The move, unveiled by Ogbugo Ukoha, Executive Director of Distribution System, Storage, and Retailing Infrastructure at the Nigerian Midstream and Downstream Petroleum Regulatory Authority (NMDPRA), follows growing safety concerns over recurring accidents and explosions linked to overloaded petroleum tankers.
Rising Death Toll Spurs Regulatory Crackdown
The decision comes after a series of deadly petrol tanker accidents that have claimed 493 lives in the past three years. Addressing journalists in Abuja, Ukoha revealed that the ban was agreed upon during a meeting with key stakeholders, including the Nigerian Association of Road Transport Owners (NARTO), Independent Petroleum Marketers Association of Nigeria (IPMAN), Major Oil Marketers Association of Nigeria (MOMAN), and the Standard Organisation of Nigeria.
“Beginning from March 1, 2025, trucks with a capacity in excess of 60,000 litres will not be allowed to load in any loading depot of petroleum products. Also, by the fourth quarter, we will preclude the loading of petroleum products in any truck exceeding 45,000 litres. That is the breaking news for today,” Ukoha declared.
The phased implementation is designed to allow investors and truck owners time to adjust to the new directive, including redesigning trucks and redirecting funding to comply with the regulations.
Industry Pushback and Economic Implications
Despite the government’s safety rationale, the announcement has sparked fierce opposition from industry stakeholders. NARTO President, Yusuf Othman, warned that the ban could result in significant economic losses, including the potential abandonment of over 2,000 trucks and the depreciation of investments exceeding N300 billion.
Othman argued that each affected truck represents an investment of more than N150 million, stressing that the policy could destabilise the industry and lead to supply chain disruptions.
Balancing Safety with Economic Realities
Ukoha acknowledged the economic concerns but insisted that safety considerations must take precedence. “Historically, we have seen an increase in tanking capacity, with trucks moving from about 27,000 to 33,000 to 45,000 litres.
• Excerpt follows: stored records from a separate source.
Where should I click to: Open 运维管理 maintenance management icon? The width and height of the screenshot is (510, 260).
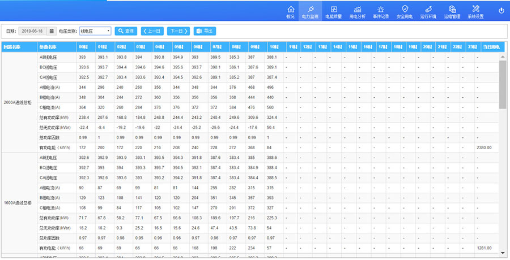pyautogui.click(x=452, y=11)
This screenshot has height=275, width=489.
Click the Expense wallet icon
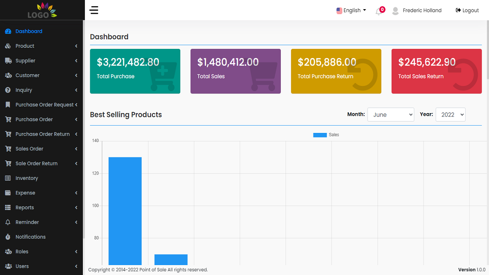8,193
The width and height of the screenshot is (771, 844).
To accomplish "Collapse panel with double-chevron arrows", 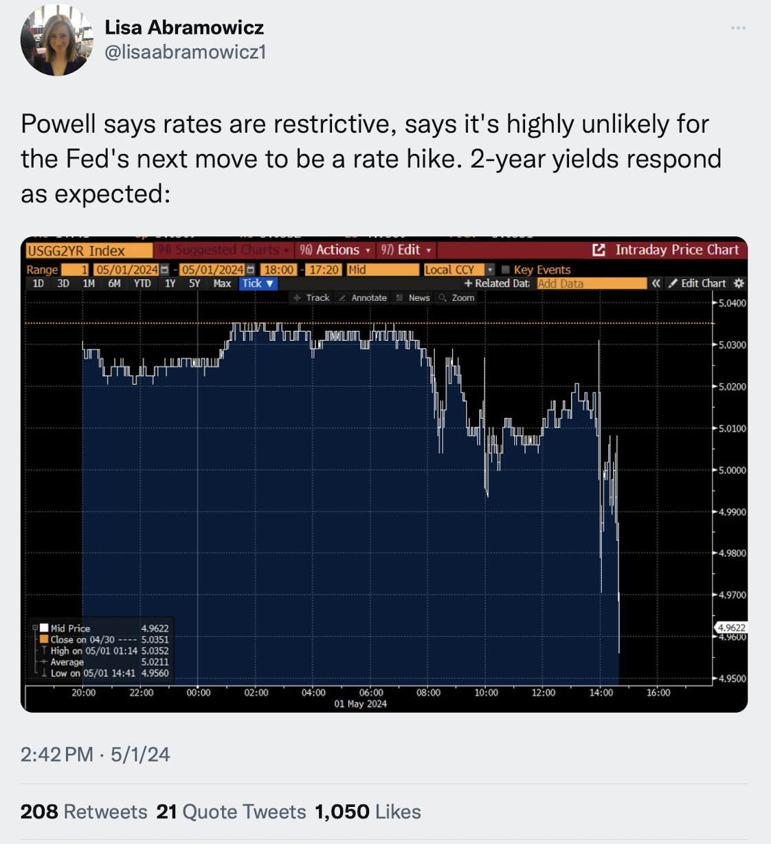I will tap(656, 283).
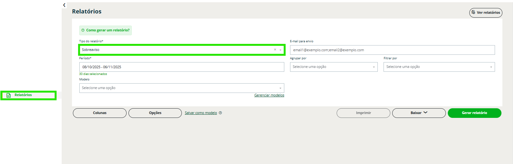This screenshot has width=513, height=164.
Task: Clear the selected Sobreaviso report type
Action: pos(275,50)
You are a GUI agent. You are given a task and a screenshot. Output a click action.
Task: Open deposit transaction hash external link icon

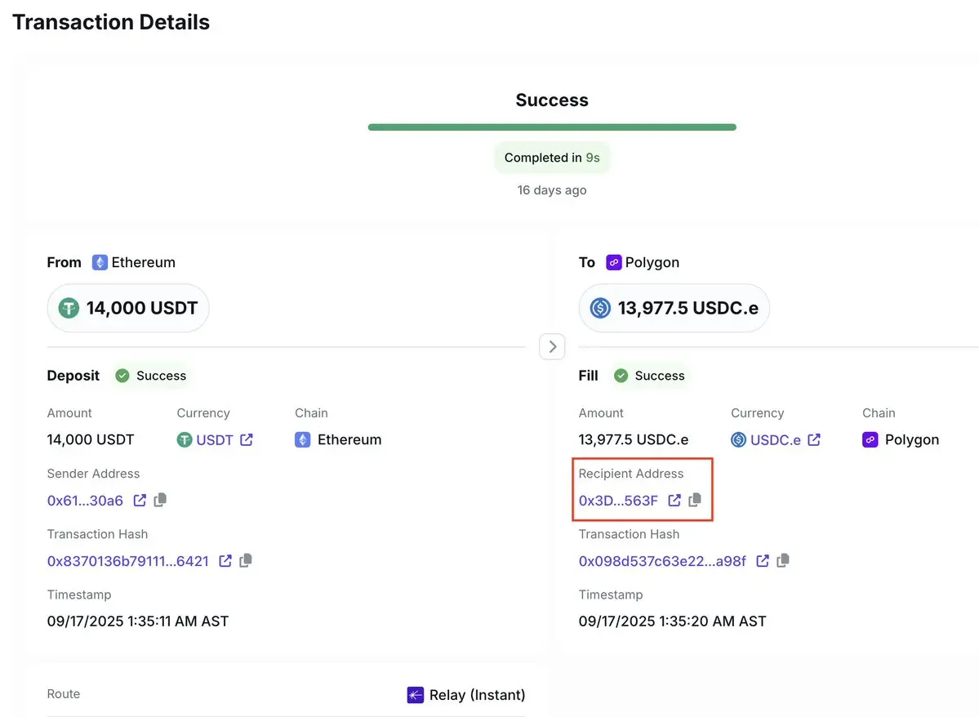coord(225,561)
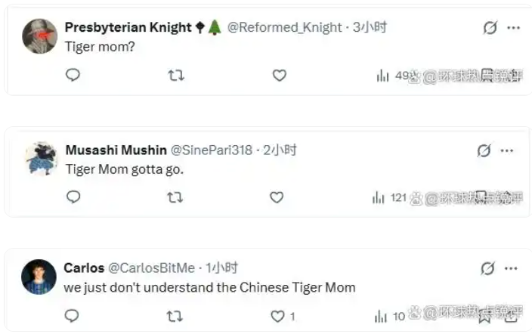Like Carlos's tweet with 1 like

coord(277,316)
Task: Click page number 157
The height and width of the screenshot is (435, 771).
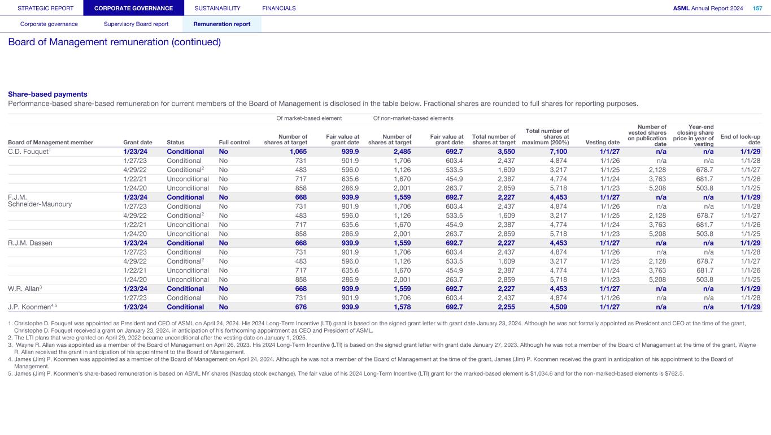Action: click(757, 8)
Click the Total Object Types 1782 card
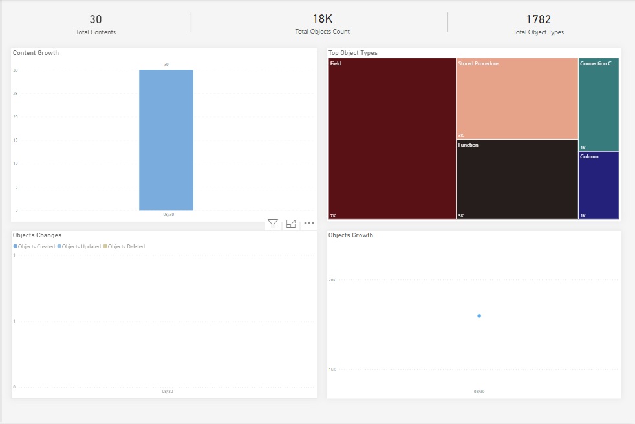 (x=538, y=24)
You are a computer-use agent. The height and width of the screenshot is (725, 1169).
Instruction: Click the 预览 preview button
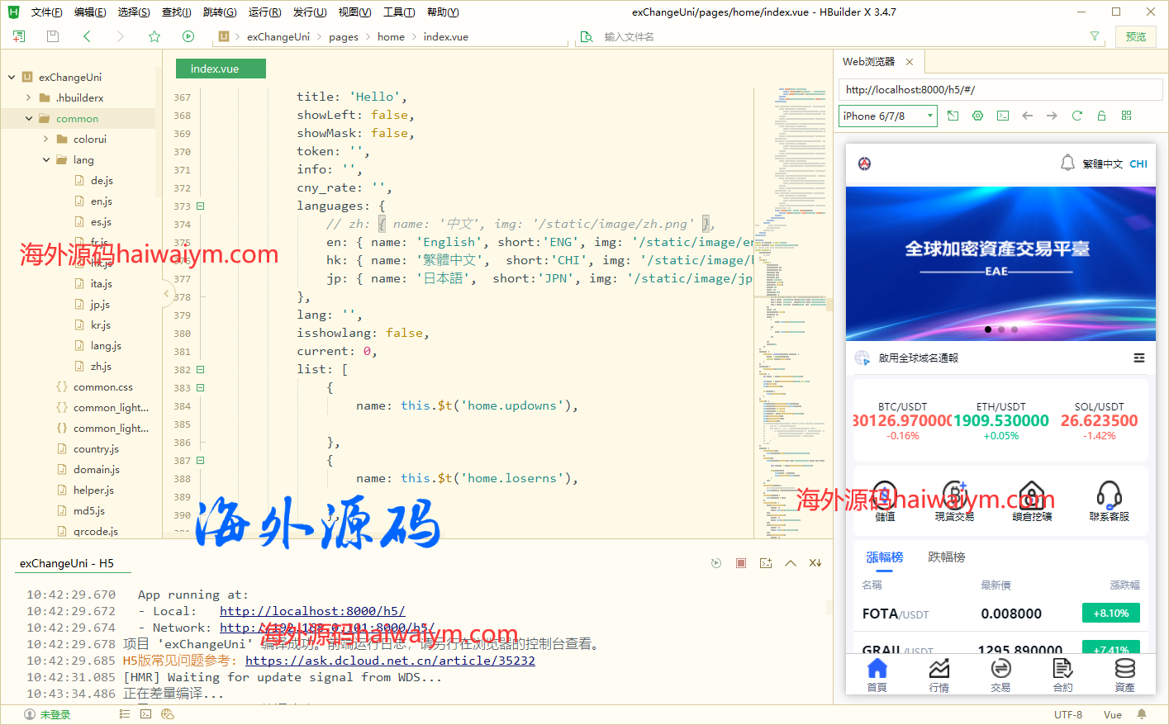(1136, 36)
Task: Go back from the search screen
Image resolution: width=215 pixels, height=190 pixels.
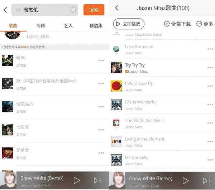Action: point(5,10)
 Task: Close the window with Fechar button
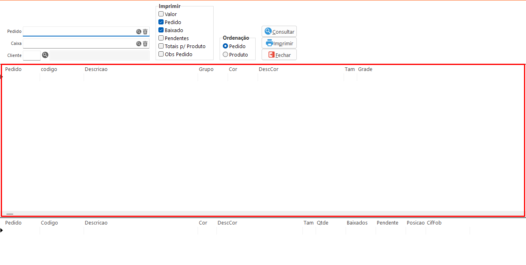(x=279, y=55)
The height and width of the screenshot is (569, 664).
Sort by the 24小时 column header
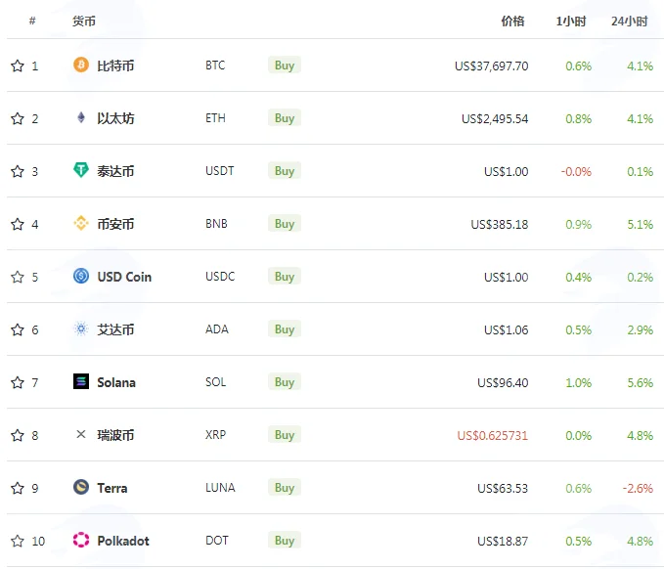point(629,22)
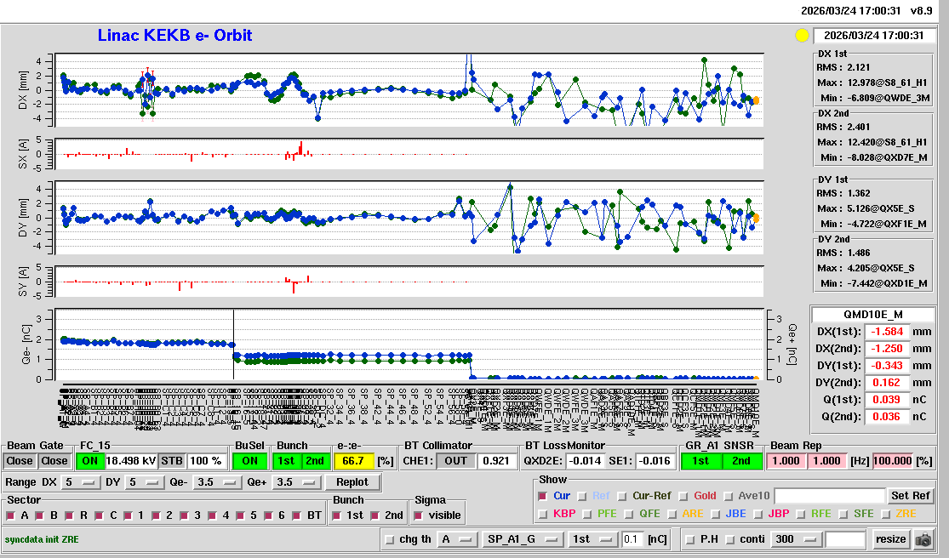949x558 pixels.
Task: Click the FC_15 green ON indicator
Action: pyautogui.click(x=89, y=461)
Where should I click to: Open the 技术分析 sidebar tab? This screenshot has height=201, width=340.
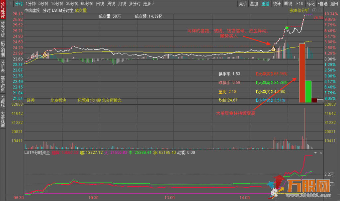point(3,29)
In 2020, stakeholders agreed to cap this at 45,000 litres, but recent fatalities suggest that trucks exceeding 60,000 litres have contributed to the rise in accidents,” he explained.
He emphasised that the phased approach is intended to strike a balance between enforcing safety standards and minimising economic disruption. “Yes, it will have an impact on investment, but we are having conversations to give all stakeholders comfort, which is why we have staggered the implementation. It has to be a win-win for everybody,” Ukoha added.
Road Safety vs. Investment Concerns
The ban reflects Nigeria’s growing urgency to tackle the safety risks posed by overloaded petrol tankers. Yet, the decision also underscores the complex balancing act between enhancing public safety and maintaining economic stability in the petroleum distribution sector.
As the March 2025 deadline approaches, industry watchers will be keen to see how the government navigates the competing interests of safety and economic investment, particularly as stakeholders push back against the far-reaching regulatory changes.